10 Ways to Green Your Business
March 23rd, 2009 by
Imagine asking today how the Internet affects business. It’s an absurd question, like asking how electricity changed business. Asking the same about sustainability, it turns out, is equally absurd. Like the Internet, sustainability spurs innovation in everything, from how you see your business model to whether you see your employees (why not let them work at home more?). Here are our favorite ways companies today are greening up–and saving money and making better widgets in the process:-
- At $100 a ton, feeding a landfill is pricey. But in the past two years, General Mills has turned its solid waste into profits. Take its oat hulls, a Cheerios by-product. The company used to pay to have them hauled off, but realized they could be burned as fuel. Now customers compete to buy the stuff. In 2006, General Mills recycled 86% of its solid waste, earning more from that than it spent on disposal.
- Trains were already the cleanest way to move massive amounts of freight long distances, but General Electric raised the game with its Evolution locomotives, diesel engines launched in 2005 that cut fuel consumption by 5% and emissions by 40% compared to locomotives built just a year earlier. Up next, a triumph of sheer coolness: a GE hybrid diesel-electric locomotive that, just like your Prius, captures energy from braking and will improve mileage another 10%. According to GE, the energy dissipated in braking a 207-ton locomotive during the course of a year is enough to power 160 homes for the same period.
- First we counted calories, then carbs. Now it’s carbon, as retailers introduce product labels that encourage customers to weigh their eco-sins. The most ambitious: British grocery giant Tesco, which has a program to label all 70,000 of its products with carbon breakdowns.
- Taking the packaging revolution a step further, the liquid-laundry-detergent industry, goaded by Wal-Mart, has cut the size of its bottles by 50% or more by concentrating the liquid to two and sometimes three degrees of magnitude. Unilever’s triple-concentrated All Small & Mighty detergent has saved 1.3 million gallons of diesel fuel, 10 million pounds of plastic resin, and 80 million square feet of cardboard since 2005. This fall, Procter & Gamble is converting its entire collection of liquids to double concentration.
- Timberland awards its employees who buy hybrids not only with a primo parking spot but also with $3,000 toward the car’s purchase. Bank of America has a similar program. Google is one-upping both with a $5,000 incentive.
- The corporate restroom isn’t fully green without Dyson’s new Airblade hand dryer, which does its job in half the time (12 seconds) and with half the energy (1,400 watts) of conventional dryers. It costs four times as much up front, but the energy savings can pay you back in three years. AMC Theatres is testing the units now.

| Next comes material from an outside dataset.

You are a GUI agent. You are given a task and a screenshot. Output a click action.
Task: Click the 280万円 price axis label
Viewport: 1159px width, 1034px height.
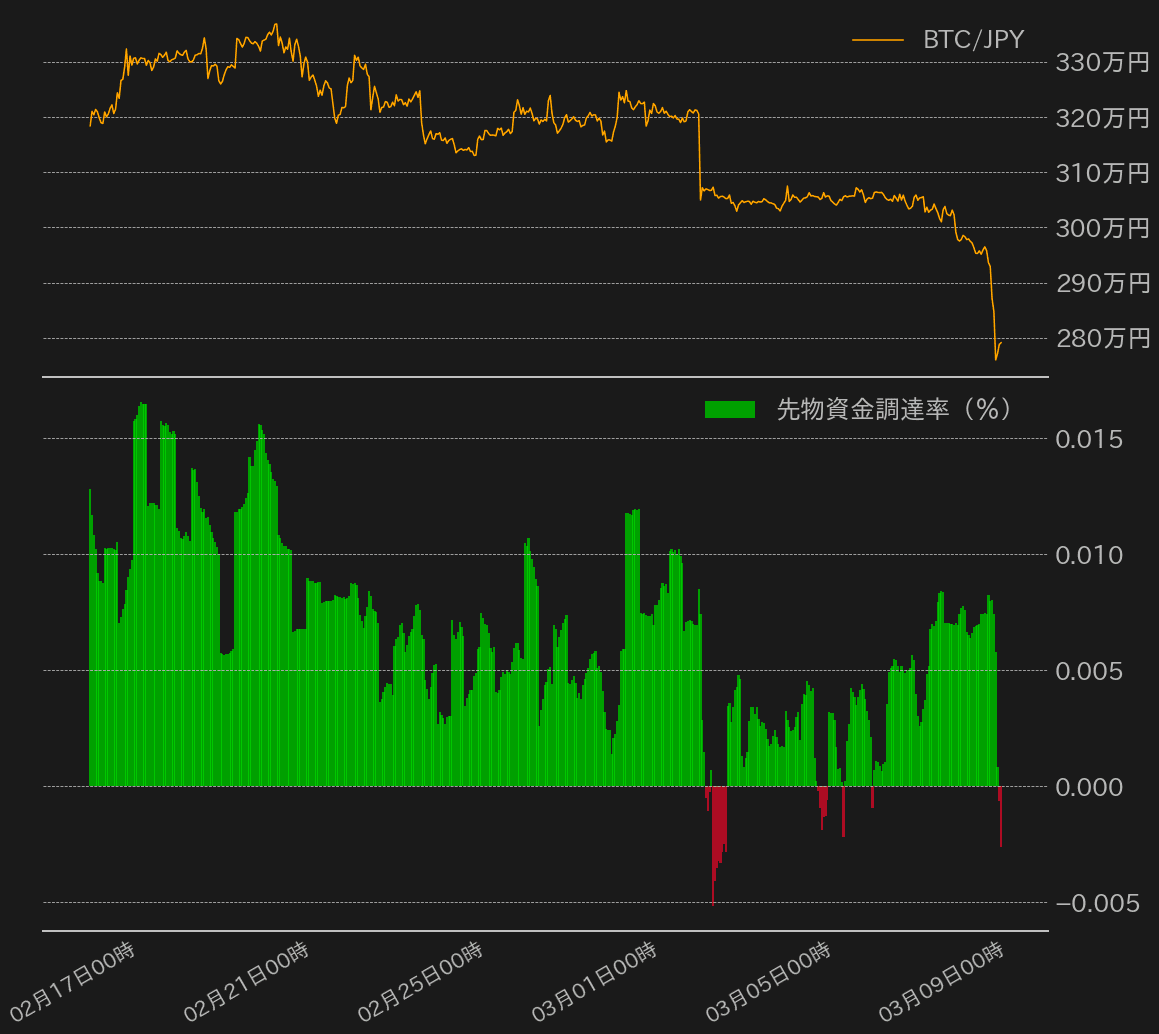pyautogui.click(x=1102, y=339)
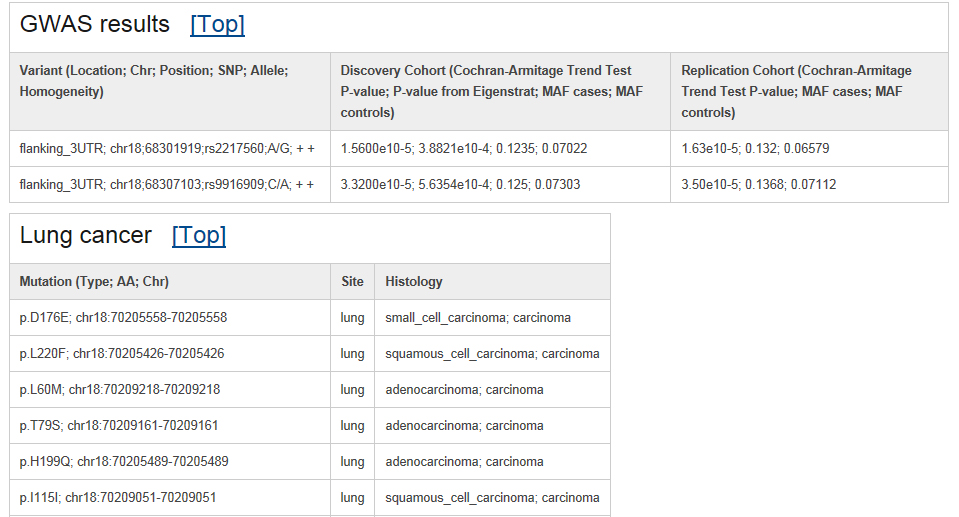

- Unlike most big-box retailers that are debuting discrete green product lines, Staples has eco-modified a whopping 3,000 of its mainstream private-label products to include at least 30% post-consumer waste. From sticky notes to shipping boxes, nearly all of the new offerings do not have a nonrecycled alternative in the product line. The end goal: to pressure the entire industry to follow suit.

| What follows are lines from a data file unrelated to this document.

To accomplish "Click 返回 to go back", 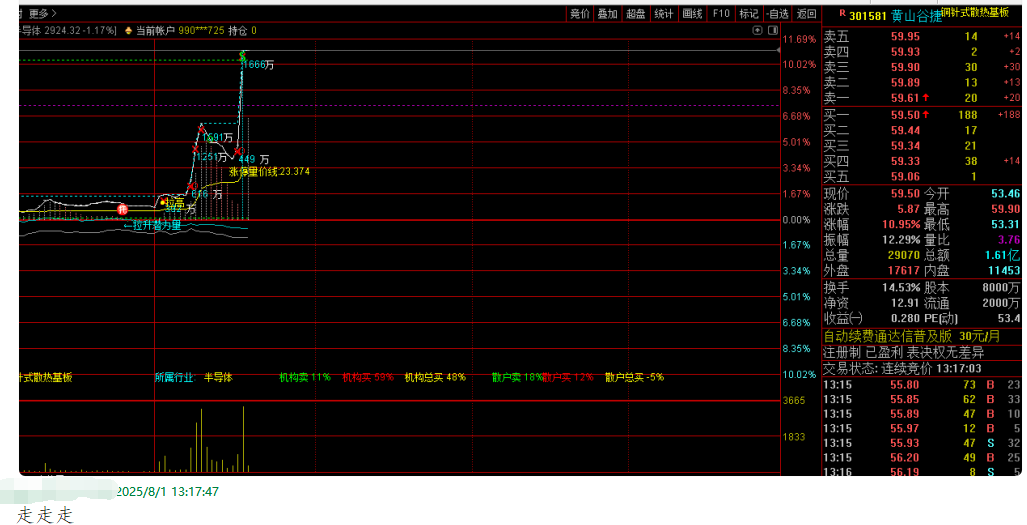I will (x=806, y=14).
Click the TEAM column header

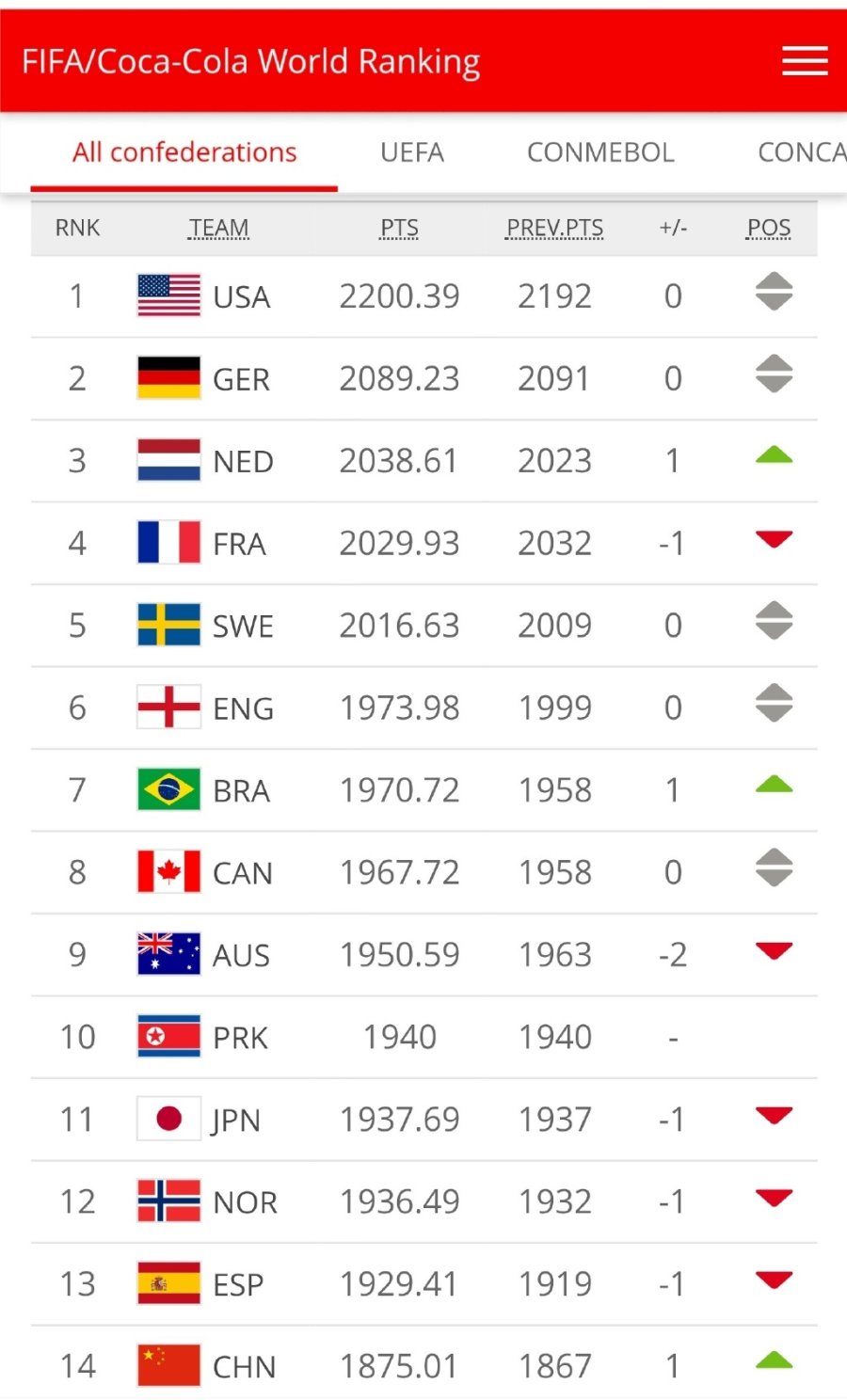(x=218, y=228)
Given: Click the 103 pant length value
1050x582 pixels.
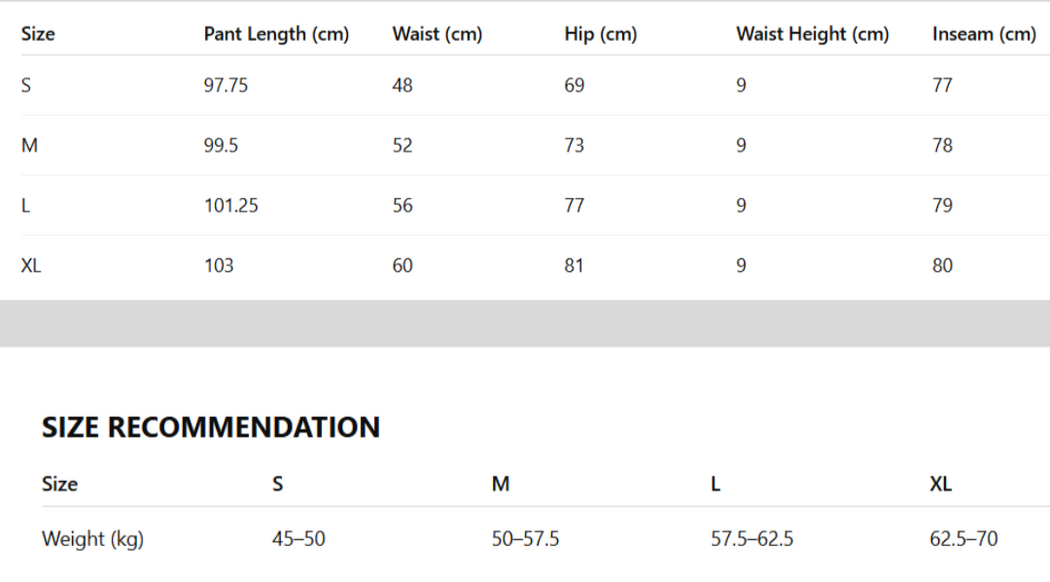Looking at the screenshot, I should (219, 265).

- Another kind of network is sprouting in an old lamp factory in Chicago as Baum Development unveils the Green Exchange, a 250,000-square-foot retail and office space reserved exclusively for green companies. Billed as the country’s first “green business community,” the development’s concept is that proximity will foster the exchange of ideas. Set to open in Fall 2008, the building is already 40% leased, with tenants including an electric-car dealer, energy consultants, and even a green pet-supply store.
- On the subject of hiring: Companies everywhere are suddenly clamoring to snag a vice president of sustainability. Or a director of environmental affairs. Someone whose job is to understand the environmental impact of the company and look for ways to turn it inside out. (Why aren’t you using your empty roof to generate solar power, anyway?) Ten years ago, the job essentially didn’t exist. But in the last two years, it has become common across a startling variety of industries. Starbucks has one. Ford too. Also Airbus, Albertson’s, Alcoa, Alaska Airlines, and Anheuser-Busch. Dow Chemical and DuPont have even given the position C-level heft–chief sustainability officer.

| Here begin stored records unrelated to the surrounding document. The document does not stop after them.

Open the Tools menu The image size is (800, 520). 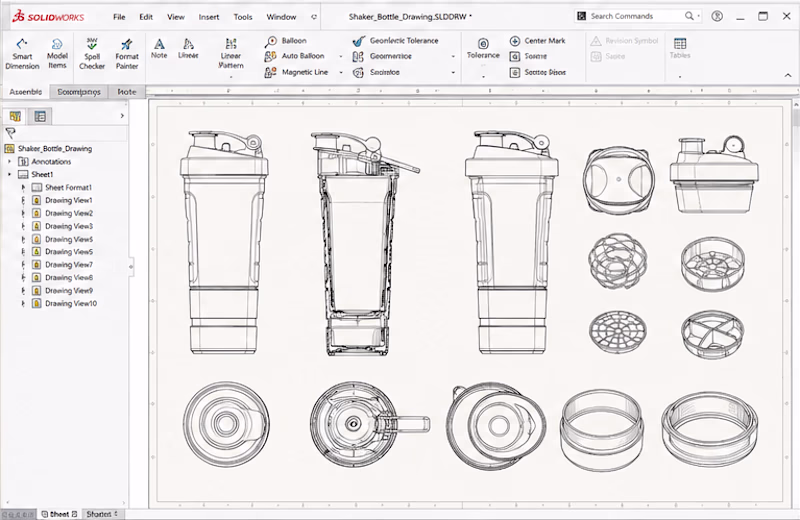243,17
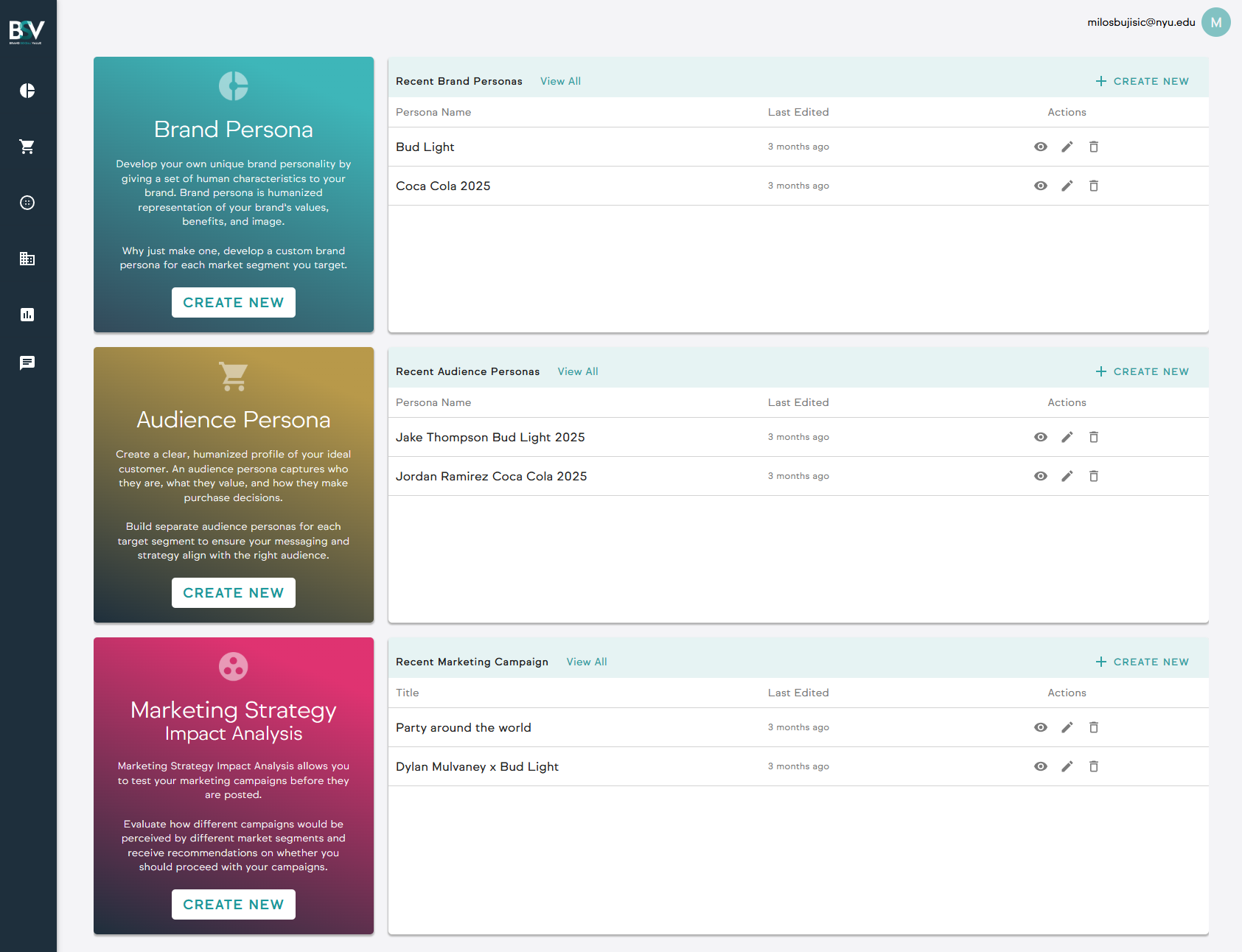Delete the Party around the world campaign
This screenshot has height=952, width=1242.
pos(1093,727)
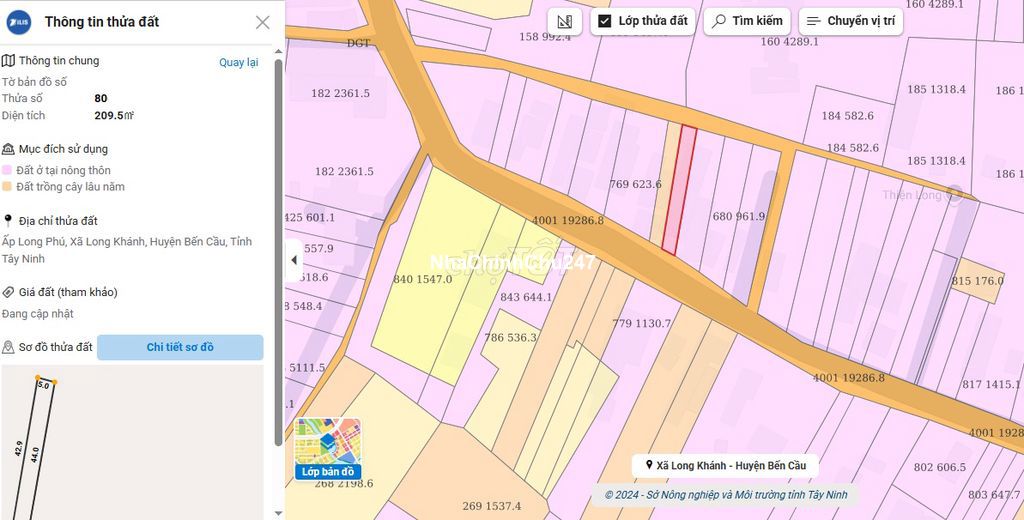The height and width of the screenshot is (520, 1024).
Task: Open the Chuyển vị trí menu
Action: point(850,21)
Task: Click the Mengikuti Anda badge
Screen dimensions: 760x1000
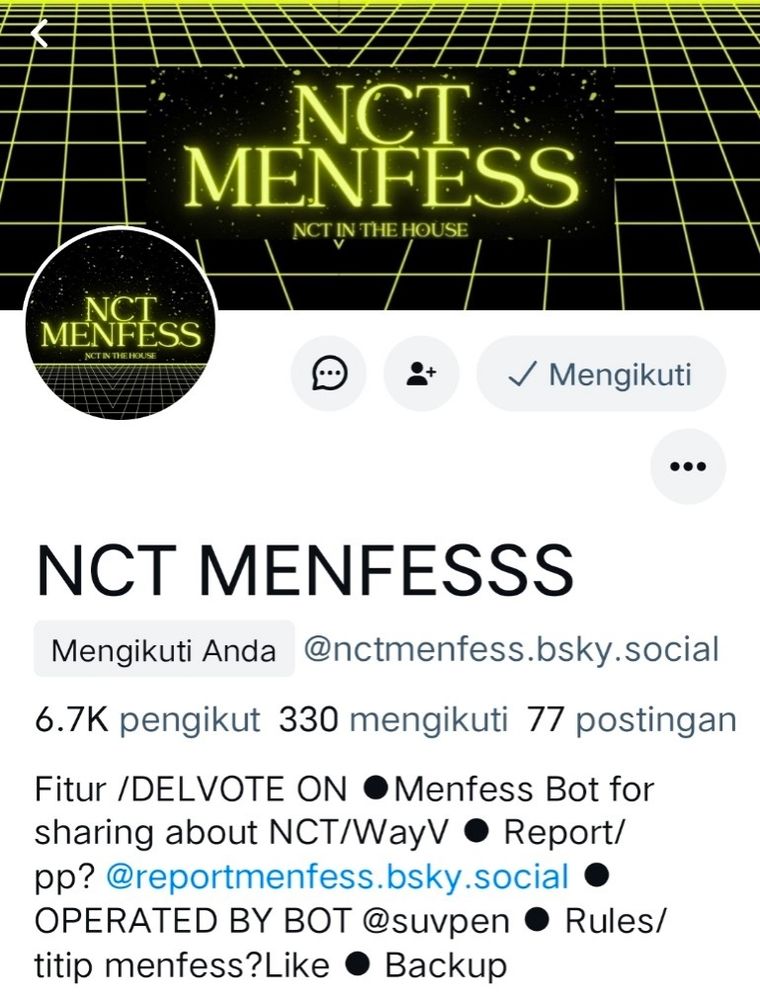Action: click(x=164, y=649)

- At its Manhattan headquarters, JPMorgan Chase is starting renovations at the top–on the roof, 53 stories up, where the bank is building what is essentially a giant pan to collect rainwater. The water will be funneled into a 55,000-gallon tank in the basement, filtered, and then piped up for toilet flushing. Coupled with new low-flush urinals and toilets, this system will cut the building’s water use–and cost–by 30%.